You may think, and it may be true, that your side hustle doesn’t take a lot of time. Even though you are doing it, your performance in your “real” job is perfectly good, perhaps even great. Here’s the problem: you aren’t being judged by only an absolute standard. You have peers performing in perhaps the same job, similar jobs, or in competitive companies that aren’t pursuing side hustles.

Let’s just say, for the sake of argument, that you are veritable clones in terms of capability and commitment. Your peer with no side hustle, and therefore no distraction, will likely pull ahead of you. She will get the promotion, the recognition, the cool new assignment while you feel stalled. You may feel frustrated that your excellent work is not sufficiently recognized. Well, in the real world of early birds and worms, it’s not always true every early bird gets fed. If there aren’t an unlimited supply of worms, it pays to be the earliest.

On the day I saw the link to the article about the Harvard student I mentioned at the beginning, I decided to send out a tweet on this topic. Within minutes, one of the CEOs of a company Kickstart funded reached out to me expressing frustration that he knows of several employees in his company who pursue side hustles and their leadership team is trying to figure out what to do about it. In some cases the employees are completely open about doing it. In others they are hoping that no one notices. They do.

In our business, we don’t invest in companies that are being led by a person or team that is pursuing it as a side hustle. No thanks. If you don’t believe in your company enough to put all of your time and attention into it, why should we? In addition, we include a clause in our investment documents by which the founder commits to us that he won’t pursue a side hustle. If you want our money, you have to commit that you are all-in. Most jobs are hard enough, especially when creating a startup.

I’ve had dramatically different chapters in my career. In many ways, each chapter could not be more different than the one that came before. In all cases when I made the change, I was all-in. I’m now a VC. Every single thing I do professionally relates to that. If I have something else in my life, it is because I pursue it for the other dimensions of what make me human―relationships, love, personal passions, physical fitness, and health.
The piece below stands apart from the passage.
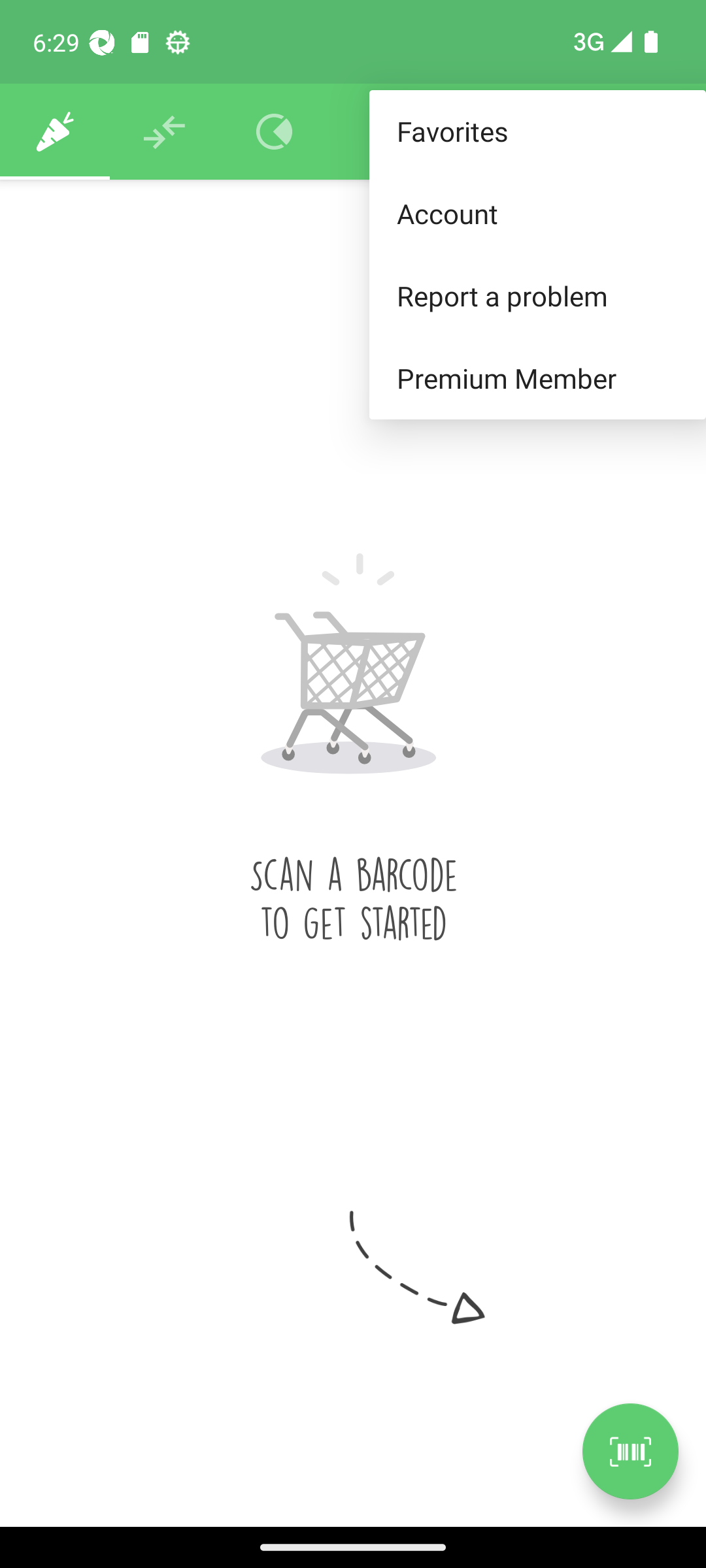
Favorites (537, 131)
Account (537, 213)
Report a problem (537, 295)
Premium Member (537, 378)
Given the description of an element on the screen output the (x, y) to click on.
I don’t make money–nor am I preparing myself to make money–from any other pursuit. I can’t even imagine considering the decision to do so.

So what’s the upshot here? Clearly I’m not much of a fan of side hustles. That said, people pursue them all the time. If you’re doing one (or considering it) just know that there is no free lunch (yep, I’m repeating myself). We all make our own choices. We just don’t get to choose the consequences.